597 words on Software
This is a comment relating to the questions by Drunken Batman on a scary story. It got too long for a comment, so I’ll put it up here. It’s not particularly well-formed, though.
I think the backup problem is a grave one. Data on volumes is increasing and thus the value that’s on there. Even for casual users, with services like iTMS, this can mean quite a lot of money.
As far as I can tell, the situation for backups hasn’t improved - it’s gotten much worse. During my civil service, seven years ago, we had a tape drive and Retrospect. Both of which weren’t cheap but not exorbitantly expensive, either. This worked well. At home, I could easily backup things on a few zip disks, along with a working OS, quite cheaply.
But (home use) backup technology doesn’t seem to have kept up with the increased size of hard drives. With a CD burner, you’ll want to keep your backups limited to a carefully selected fraction of your hard drive, which when done manually, will make reliable updates either painful or impossible. As DVD-Writers become more common, the hard drives have grown again to easily exceed DVD capacity.

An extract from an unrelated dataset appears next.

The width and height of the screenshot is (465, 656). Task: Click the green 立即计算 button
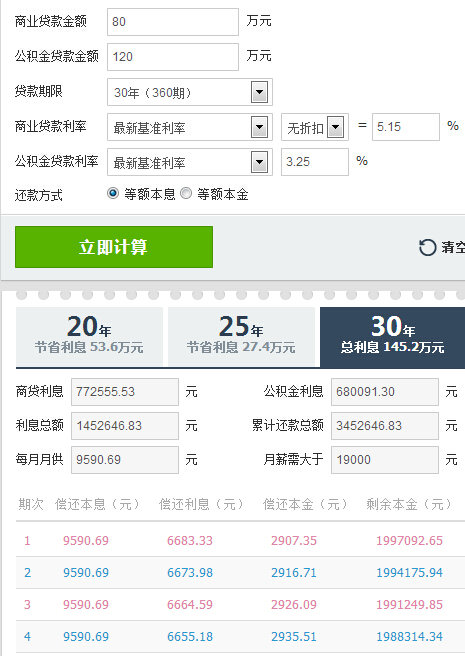click(114, 247)
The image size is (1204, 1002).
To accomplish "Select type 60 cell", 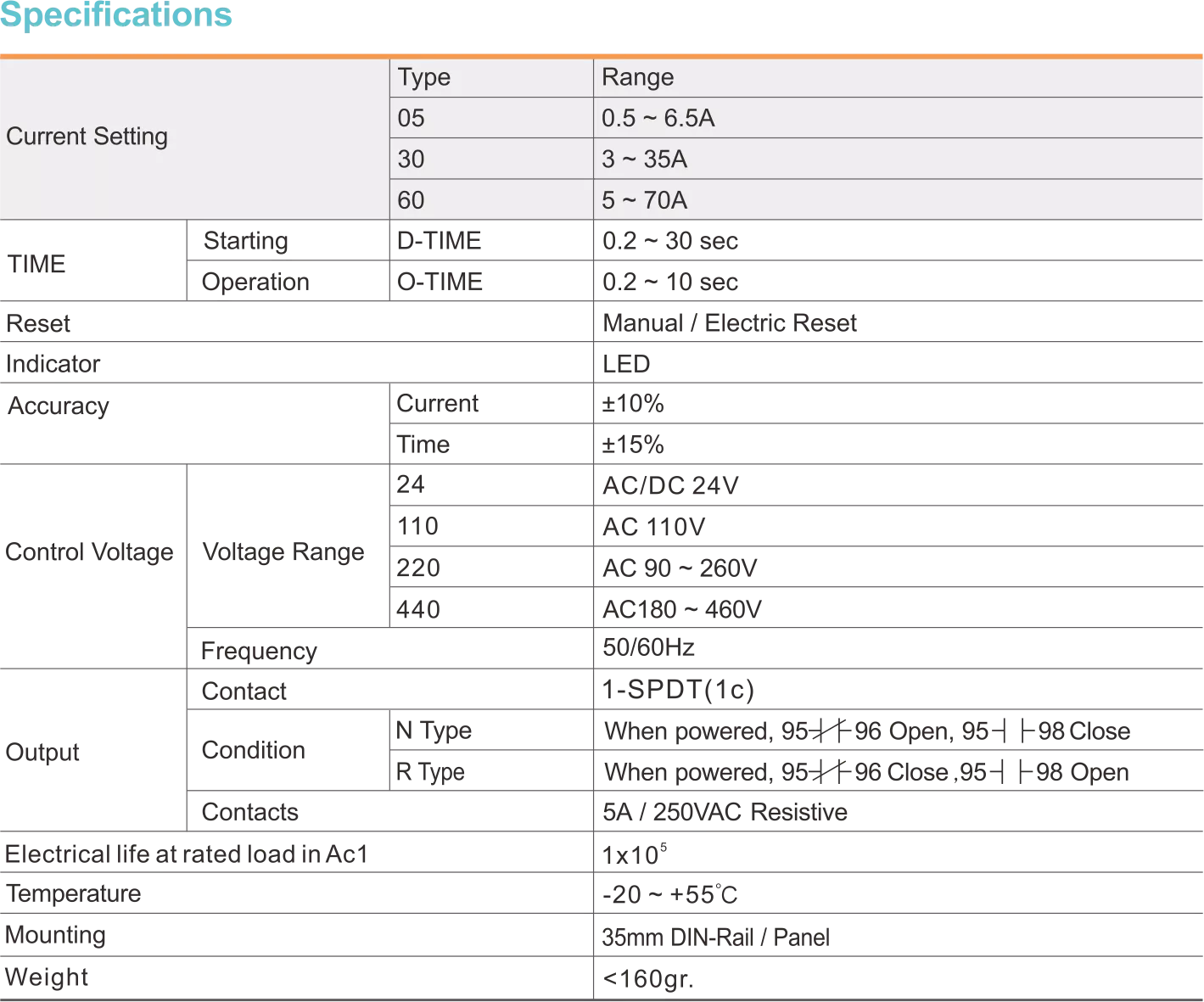I will (411, 200).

In short, we don’t have software that does intelligent (quick, reliable and easily restorable) backups with the computers. At least not for free on the Mac or cheaply available. In addition, since the advent of OSX, we also need to worry about Library and Unix folders which are vital for the system and should be saved as well as they may contain a bit of configuration or two. This really is a problem. On the real Mac OS, making a working copy of your System took a single mouse gesture. On OSX, you’ll need to manually take care of getting all the files which are essential from different places, not destroying the ‘rights’ and setting up everything correctly in the new location. The fact that tools like Carbon Copy Cloner exist sucks. They shouldn’t be needed.
Perhaps, just buying an external drive and keeping a disk image on that in sync with your internal drive is one of the most easily accessible things to do these days to keep your data reasonably safe and yourself reasonably sane?

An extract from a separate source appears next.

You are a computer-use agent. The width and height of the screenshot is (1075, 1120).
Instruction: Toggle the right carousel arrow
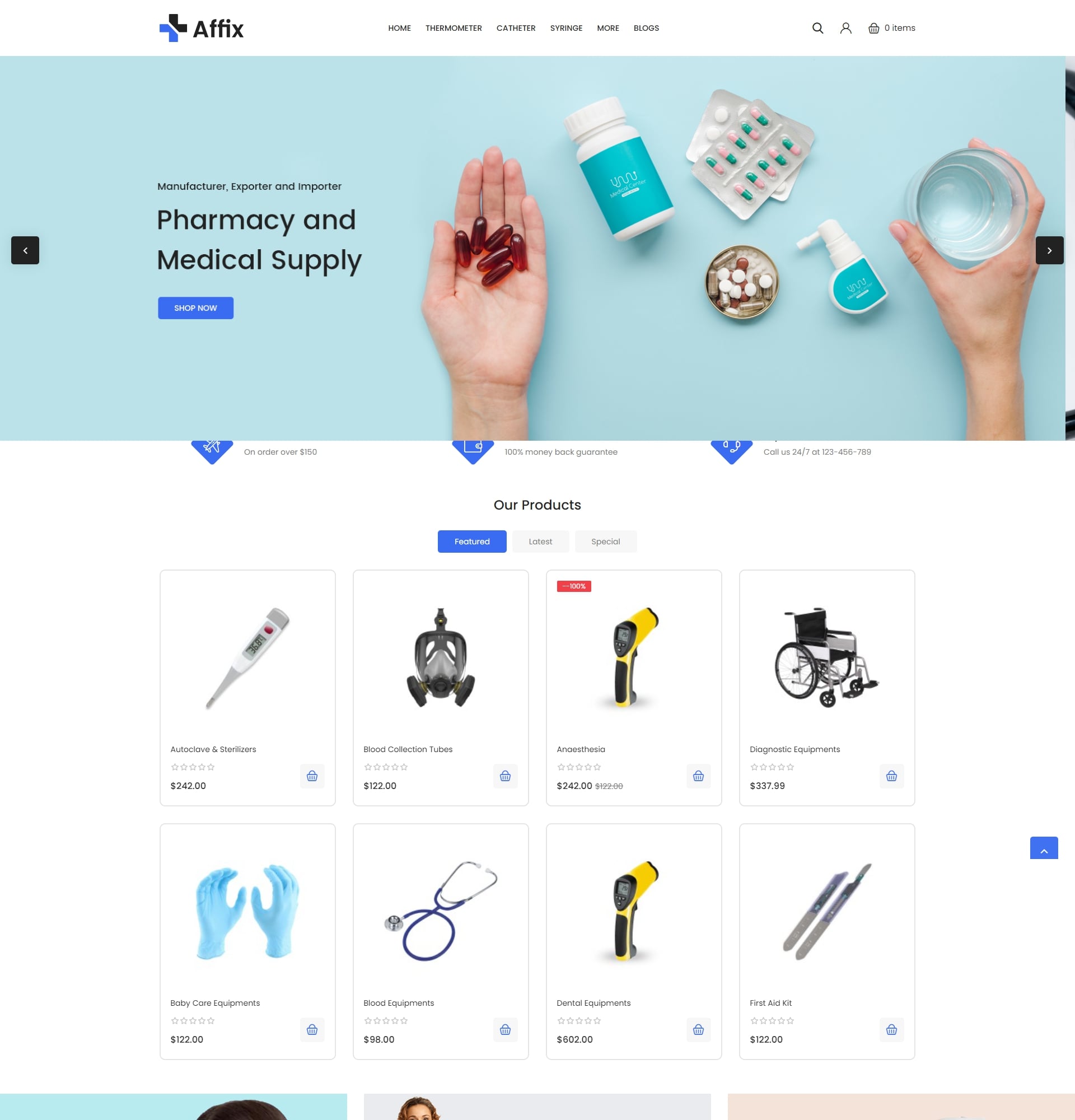[1050, 250]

As for the HFS+ file system: I’ve never had any problems with that and I’ve hardly ever had a drive that’s less than 90% full. I’m not sure that excessive use of tools like DiskWarrior does any good, though. While I’ve heard many good things about the tool, there’s this thing about Norton Disk Doctor that I remember: Back in the mid 1990s my drive was basically dead and the computer stopped working. I asked around, and someone savvy took my drive, put it in his computer, ran the Disk Doctor and things were good again (I did decide that backups are a good thing to have, though).
With this impression I recommended NDD to everyone and people felt good about it… until a friend of mine fixed his lightly broken drive which was essentially wrecked by NDD in that process. This stopped my enthusiasm and I try to avoid such powerful tools since. They can fix a lot, but they also have the power to break things badly. Things may be better with DiskWarrior (IIRC, it offers a Preview feature), but will you really check that preview as thoroughly as you should?
As I said, I haven’t had problems with my HD (other than Apple losing one) for years. And that’s a full HD which is used a lot.
Scary indeed. A local computer shop was selling 100 DVD-R’s for $19.99 (!) last Saturday, so I really have no excuse as far as backing everything up…
I did run into the full-disk/corruption bug once, though.